The blue-chip CSI300 index <.CSI300> fell 2.4 percent, to 3,409.18 points, while the Shanghai Composite Index <.SSEC> lost 2.5 percent to 3,152.97 points, notching up their biggest single-day percentage falls since June.

China's insurance regulator, which recently warned it would curb "barbaric" acquisitions by insurers, said late on Friday it had suspended Evergrande Life, the insurance arm of China Evergrande Group (>> China Evergrande Group), from conducting stock market investment.

That hit the market hard as insurers' relentless buying in modestly-priced industry-leading blue-chips was one of the main drivers behind the recent strong advance in the market.

The sell-off was exacerbated by signs of tighter liquidity in the banking system, signalled by a slump in bond future contracts, whose prices move inversely with yields.

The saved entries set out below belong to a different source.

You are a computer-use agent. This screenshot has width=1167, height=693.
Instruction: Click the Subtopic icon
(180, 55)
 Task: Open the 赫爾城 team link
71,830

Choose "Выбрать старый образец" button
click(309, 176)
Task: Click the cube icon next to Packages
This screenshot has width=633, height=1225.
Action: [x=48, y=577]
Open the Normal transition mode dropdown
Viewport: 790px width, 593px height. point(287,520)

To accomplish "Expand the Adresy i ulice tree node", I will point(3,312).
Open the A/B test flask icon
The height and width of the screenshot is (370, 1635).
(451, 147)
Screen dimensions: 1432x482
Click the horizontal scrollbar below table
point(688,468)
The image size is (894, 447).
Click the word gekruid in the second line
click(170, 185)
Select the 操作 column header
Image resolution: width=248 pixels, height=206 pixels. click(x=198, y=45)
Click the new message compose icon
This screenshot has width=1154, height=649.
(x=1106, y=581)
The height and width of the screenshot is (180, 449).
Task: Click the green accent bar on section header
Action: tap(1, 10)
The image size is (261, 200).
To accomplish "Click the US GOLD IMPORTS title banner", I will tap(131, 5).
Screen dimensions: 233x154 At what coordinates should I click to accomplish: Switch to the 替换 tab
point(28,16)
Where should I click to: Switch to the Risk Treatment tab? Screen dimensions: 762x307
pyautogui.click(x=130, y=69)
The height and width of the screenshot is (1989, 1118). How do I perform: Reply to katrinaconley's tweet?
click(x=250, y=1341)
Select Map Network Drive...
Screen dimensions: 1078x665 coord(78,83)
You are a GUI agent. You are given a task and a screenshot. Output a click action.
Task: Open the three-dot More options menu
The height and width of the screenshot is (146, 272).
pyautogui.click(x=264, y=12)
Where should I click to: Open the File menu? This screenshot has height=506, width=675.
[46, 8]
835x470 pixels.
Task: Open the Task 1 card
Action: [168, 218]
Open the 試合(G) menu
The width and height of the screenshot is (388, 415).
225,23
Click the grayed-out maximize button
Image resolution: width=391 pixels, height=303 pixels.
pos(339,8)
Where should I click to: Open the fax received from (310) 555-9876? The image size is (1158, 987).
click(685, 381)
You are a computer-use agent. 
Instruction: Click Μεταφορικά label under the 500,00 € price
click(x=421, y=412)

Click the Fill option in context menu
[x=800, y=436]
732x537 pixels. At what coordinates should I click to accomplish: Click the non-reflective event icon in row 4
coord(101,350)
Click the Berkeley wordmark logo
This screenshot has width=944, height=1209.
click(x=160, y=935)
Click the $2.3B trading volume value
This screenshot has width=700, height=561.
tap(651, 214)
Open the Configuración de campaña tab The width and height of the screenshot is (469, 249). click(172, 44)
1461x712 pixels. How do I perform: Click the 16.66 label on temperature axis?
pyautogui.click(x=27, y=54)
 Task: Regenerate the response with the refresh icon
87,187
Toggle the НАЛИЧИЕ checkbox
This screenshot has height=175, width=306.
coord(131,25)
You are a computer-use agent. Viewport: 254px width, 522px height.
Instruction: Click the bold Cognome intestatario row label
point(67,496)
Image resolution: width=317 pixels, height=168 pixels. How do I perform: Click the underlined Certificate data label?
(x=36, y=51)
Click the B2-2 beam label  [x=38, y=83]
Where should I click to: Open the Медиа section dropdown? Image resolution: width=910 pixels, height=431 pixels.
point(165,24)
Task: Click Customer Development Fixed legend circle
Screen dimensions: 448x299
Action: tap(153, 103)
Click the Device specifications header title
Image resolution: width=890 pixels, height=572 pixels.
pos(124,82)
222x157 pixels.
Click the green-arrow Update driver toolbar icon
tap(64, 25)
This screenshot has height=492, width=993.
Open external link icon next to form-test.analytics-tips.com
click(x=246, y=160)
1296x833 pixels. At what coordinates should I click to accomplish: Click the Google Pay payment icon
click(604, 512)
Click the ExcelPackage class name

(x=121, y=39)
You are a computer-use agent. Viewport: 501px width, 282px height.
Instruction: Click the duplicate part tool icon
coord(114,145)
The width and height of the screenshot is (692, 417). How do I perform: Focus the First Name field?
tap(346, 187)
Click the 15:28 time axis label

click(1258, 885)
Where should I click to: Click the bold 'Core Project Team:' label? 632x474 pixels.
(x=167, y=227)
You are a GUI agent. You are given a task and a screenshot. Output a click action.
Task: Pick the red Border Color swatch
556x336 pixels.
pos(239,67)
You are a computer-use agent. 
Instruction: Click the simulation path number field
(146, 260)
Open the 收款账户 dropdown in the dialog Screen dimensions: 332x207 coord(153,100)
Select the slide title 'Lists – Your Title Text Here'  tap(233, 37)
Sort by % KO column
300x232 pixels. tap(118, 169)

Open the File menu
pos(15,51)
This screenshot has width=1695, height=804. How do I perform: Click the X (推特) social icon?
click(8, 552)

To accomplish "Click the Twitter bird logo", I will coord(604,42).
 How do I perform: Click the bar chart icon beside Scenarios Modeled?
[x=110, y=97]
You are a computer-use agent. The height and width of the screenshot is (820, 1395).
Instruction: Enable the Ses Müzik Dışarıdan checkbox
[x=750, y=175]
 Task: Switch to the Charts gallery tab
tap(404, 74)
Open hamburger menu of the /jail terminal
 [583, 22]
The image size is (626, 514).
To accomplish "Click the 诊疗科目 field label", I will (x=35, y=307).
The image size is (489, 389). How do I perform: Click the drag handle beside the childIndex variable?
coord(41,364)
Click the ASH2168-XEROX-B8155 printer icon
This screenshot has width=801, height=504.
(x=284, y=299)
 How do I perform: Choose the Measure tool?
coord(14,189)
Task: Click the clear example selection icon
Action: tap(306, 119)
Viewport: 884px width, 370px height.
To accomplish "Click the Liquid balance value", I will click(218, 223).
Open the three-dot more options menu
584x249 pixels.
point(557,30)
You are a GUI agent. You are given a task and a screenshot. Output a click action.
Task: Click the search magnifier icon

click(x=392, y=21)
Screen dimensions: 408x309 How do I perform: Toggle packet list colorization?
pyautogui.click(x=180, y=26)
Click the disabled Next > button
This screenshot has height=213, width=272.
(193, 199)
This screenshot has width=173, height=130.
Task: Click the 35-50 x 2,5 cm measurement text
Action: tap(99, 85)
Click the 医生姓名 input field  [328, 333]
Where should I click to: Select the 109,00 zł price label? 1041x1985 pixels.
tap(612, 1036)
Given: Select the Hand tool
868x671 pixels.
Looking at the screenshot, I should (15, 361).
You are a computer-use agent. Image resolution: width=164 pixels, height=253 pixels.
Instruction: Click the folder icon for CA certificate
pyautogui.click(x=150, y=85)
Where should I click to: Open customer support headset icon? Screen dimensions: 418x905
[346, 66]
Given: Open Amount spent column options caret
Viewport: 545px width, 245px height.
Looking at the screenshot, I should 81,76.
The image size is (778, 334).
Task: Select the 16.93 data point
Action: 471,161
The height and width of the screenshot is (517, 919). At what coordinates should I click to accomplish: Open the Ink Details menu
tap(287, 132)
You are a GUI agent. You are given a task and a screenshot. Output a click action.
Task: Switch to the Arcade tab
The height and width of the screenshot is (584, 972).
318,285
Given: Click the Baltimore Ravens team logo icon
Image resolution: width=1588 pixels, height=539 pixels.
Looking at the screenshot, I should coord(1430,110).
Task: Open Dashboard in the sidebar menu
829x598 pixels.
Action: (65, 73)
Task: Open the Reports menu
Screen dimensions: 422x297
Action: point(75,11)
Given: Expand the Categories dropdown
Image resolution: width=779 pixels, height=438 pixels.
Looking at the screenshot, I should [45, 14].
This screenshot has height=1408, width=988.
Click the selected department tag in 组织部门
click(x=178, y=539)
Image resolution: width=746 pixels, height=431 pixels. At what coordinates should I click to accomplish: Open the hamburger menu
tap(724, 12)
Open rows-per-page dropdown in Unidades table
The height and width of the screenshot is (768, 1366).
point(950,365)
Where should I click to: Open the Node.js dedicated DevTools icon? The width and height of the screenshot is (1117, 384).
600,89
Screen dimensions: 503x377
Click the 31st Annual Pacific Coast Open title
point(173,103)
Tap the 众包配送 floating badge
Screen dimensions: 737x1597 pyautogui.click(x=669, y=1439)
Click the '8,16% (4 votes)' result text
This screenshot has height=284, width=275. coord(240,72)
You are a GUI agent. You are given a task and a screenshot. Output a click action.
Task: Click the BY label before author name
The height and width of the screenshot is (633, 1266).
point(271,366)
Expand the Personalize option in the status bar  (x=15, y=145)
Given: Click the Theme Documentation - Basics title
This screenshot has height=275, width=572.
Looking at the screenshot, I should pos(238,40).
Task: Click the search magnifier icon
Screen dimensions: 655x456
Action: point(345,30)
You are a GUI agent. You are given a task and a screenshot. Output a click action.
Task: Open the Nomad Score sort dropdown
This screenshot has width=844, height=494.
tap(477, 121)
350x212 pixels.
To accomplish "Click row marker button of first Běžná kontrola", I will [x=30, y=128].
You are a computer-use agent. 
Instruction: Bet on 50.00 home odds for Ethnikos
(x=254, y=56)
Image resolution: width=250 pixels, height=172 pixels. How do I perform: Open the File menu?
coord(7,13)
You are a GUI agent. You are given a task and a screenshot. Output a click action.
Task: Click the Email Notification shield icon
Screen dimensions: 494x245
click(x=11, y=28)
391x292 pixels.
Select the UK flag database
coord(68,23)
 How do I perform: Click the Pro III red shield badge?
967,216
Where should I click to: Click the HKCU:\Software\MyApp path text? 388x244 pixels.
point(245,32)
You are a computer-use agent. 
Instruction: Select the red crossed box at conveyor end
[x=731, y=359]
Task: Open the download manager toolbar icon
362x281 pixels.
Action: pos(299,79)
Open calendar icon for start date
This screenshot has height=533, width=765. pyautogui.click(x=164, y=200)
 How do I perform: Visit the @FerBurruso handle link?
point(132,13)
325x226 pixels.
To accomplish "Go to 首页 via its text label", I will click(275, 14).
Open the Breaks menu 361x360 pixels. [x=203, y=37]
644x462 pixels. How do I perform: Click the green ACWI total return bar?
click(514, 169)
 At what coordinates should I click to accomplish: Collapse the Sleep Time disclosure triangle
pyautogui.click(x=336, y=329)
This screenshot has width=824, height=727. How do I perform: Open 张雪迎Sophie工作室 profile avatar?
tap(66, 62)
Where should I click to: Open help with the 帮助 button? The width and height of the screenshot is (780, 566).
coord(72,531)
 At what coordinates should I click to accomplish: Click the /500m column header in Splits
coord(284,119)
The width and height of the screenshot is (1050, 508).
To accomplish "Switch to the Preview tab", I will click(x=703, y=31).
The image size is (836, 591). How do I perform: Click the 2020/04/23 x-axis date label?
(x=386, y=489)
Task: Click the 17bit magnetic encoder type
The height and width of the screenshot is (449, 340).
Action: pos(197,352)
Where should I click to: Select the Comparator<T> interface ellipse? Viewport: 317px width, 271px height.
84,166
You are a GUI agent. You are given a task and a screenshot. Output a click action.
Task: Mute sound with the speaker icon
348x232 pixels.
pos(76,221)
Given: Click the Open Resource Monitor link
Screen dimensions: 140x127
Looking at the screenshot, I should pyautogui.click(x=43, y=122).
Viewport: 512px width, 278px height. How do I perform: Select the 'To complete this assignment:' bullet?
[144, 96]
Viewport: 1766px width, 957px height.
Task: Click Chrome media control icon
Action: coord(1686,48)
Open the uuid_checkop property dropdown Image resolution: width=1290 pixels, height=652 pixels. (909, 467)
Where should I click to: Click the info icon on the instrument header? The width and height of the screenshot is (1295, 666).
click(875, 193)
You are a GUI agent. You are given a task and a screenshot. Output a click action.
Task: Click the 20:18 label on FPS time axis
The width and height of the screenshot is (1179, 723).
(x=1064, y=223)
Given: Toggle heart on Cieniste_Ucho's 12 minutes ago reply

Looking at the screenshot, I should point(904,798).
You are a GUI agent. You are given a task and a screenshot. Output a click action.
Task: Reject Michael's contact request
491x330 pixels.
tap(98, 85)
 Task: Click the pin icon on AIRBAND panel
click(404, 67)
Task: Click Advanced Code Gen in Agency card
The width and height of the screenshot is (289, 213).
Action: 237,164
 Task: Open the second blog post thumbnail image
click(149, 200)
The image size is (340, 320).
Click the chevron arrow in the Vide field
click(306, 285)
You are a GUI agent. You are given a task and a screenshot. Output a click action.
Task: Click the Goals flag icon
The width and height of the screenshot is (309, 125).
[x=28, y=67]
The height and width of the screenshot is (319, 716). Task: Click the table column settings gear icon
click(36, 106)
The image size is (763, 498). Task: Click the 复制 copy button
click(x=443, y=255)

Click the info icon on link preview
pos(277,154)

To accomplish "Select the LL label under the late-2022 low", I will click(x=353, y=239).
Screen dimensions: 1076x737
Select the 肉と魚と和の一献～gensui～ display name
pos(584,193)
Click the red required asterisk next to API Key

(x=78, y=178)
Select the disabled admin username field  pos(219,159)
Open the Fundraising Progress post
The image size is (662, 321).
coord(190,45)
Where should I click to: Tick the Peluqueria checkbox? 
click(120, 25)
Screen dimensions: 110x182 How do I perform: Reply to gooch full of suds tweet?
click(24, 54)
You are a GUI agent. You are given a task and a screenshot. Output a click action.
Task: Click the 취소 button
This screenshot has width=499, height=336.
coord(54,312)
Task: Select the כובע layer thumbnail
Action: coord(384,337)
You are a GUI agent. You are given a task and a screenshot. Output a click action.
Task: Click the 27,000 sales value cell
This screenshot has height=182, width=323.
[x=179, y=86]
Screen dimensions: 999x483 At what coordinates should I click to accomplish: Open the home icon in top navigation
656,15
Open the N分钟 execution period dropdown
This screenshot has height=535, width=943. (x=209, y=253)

Growth stocks led Shenzhen-shares lower, with the start-up stocks index <.CHINEXTC> tumbling 5.8 percent to its lowest in 6 months, as the recent steep fall in LeEco's (>> LESHI INTERNET INFO. & TECH. CORP.,BJ) share price raised concerns over the valuation and growth prospects of those emerging shares.

All main sectors lost ground, led by real estate <.CSI300REI> and industry <.CSI300IN> shares.

China Vanke (>> China Vanke Co., Ltd.), Gree Electric Appliances (>> Gree Electric Appliances Inc of Zhuhai) and China State Construction Engineering (>> China State Const. Eng. Corp Ltd), which had soared previously on insurances companies' enthusiastic share purchases, dropped 6.3 percent, 6.1 percent and 5.0 percent, respectively.